--- Consigne ---
Recopiez toutes les entrées ci-dessous en substituant « Command » à « Instruction », sans rien modifier d'autre.

***

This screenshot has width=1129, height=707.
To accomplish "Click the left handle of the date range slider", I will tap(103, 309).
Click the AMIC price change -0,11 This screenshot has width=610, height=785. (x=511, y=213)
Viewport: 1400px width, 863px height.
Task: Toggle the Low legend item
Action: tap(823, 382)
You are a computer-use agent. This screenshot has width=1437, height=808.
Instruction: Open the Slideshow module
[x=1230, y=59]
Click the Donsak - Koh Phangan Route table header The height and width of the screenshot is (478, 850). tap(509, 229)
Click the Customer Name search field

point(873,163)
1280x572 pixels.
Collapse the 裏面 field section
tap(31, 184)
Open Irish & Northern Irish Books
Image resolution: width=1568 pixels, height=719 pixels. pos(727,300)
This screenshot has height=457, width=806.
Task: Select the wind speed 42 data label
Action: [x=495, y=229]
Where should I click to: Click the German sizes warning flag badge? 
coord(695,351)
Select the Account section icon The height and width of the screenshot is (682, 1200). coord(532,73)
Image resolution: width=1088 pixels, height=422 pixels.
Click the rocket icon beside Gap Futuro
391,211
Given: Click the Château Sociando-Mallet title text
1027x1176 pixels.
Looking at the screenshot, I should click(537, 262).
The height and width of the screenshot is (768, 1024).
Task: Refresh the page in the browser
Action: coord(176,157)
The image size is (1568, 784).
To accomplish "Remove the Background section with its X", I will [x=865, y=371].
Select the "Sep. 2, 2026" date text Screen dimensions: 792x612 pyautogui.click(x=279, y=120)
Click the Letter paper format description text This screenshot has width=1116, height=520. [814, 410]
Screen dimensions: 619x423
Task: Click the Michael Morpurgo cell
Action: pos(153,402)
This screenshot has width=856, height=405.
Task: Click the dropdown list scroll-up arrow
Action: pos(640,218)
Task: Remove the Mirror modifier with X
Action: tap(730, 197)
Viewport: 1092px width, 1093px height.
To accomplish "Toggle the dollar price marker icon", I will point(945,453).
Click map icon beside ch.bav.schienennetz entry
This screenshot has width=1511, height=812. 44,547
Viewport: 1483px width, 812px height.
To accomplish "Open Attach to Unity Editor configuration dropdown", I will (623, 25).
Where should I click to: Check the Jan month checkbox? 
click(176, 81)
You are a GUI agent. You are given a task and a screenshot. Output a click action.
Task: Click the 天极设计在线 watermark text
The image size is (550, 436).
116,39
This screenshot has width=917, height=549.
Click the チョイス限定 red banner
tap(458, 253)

***

--- Réponse ---
This screenshot has width=1129, height=707.
To accomplish "Click the left handle of the date range slider", I will tap(103, 309).
Click the AMIC price change -0,11 This screenshot has width=610, height=785. (x=511, y=213)
Viewport: 1400px width, 863px height.
Task: Toggle the Low legend item
Action: tap(823, 382)
You are a computer-use agent. This screenshot has width=1437, height=808.
Command: Open the Slideshow module
[x=1230, y=59]
Click the Donsak - Koh Phangan Route table header The height and width of the screenshot is (478, 850). tap(509, 229)
Click the Customer Name search field

point(873,163)
1280x572 pixels.
Collapse the 裏面 field section
tap(31, 184)
Open Irish & Northern Irish Books
Image resolution: width=1568 pixels, height=719 pixels. pos(727,300)
This screenshot has height=457, width=806.
Task: Select the wind speed 42 data label
Action: [x=495, y=229]
Where should I click to: Click the German sizes warning flag badge? 
coord(695,351)
Select the Account section icon The height and width of the screenshot is (682, 1200). coord(532,73)
Image resolution: width=1088 pixels, height=422 pixels.
Click the rocket icon beside Gap Futuro
391,211
Given: Click the Château Sociando-Mallet title text
1027x1176 pixels.
Looking at the screenshot, I should click(537, 262).
The height and width of the screenshot is (768, 1024).
Task: Refresh the page in the browser
Action: coord(176,157)
The image size is (1568, 784).
To accomplish "Remove the Background section with its X", I will [x=865, y=371].
Select the "Sep. 2, 2026" date text Screen dimensions: 792x612 pyautogui.click(x=279, y=120)
Click the Letter paper format description text This screenshot has width=1116, height=520. [814, 410]
Screen dimensions: 619x423
Task: Click the Michael Morpurgo cell
Action: pos(153,402)
This screenshot has width=856, height=405.
Task: Click the dropdown list scroll-up arrow
Action: pos(640,218)
Task: Remove the Mirror modifier with X
Action: tap(730, 197)
Viewport: 1092px width, 1093px height.
To accomplish "Toggle the dollar price marker icon", I will point(945,453).
Click map icon beside ch.bav.schienennetz entry
This screenshot has width=1511, height=812. 44,547
Viewport: 1483px width, 812px height.
To accomplish "Open Attach to Unity Editor configuration dropdown", I will (623, 25).
Where should I click to: Check the Jan month checkbox? 
click(176, 81)
You are a GUI agent. You are given a task and a screenshot. Output a click action.
Task: Click the 天极设计在线 watermark text
The image size is (550, 436).
116,39
This screenshot has width=917, height=549.
Click the チョイス限定 red banner
tap(458, 253)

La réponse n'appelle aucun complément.